(EXCERPTED DATA)

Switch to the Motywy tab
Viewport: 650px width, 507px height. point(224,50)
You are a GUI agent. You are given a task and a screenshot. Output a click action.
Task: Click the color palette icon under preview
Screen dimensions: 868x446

(End EXCERPTED DATA)

TASK REQUIREMENTS – In full and word for word, output the material.

RESULT FOR THIS TASK –
Switch to the Motywy tab
Viewport: 650px width, 507px height. point(224,50)
You are a GUI agent. You are given a task and a screenshot. Output a click action.
Task: Click the color palette icon under preview
Screen dimensions: 868x446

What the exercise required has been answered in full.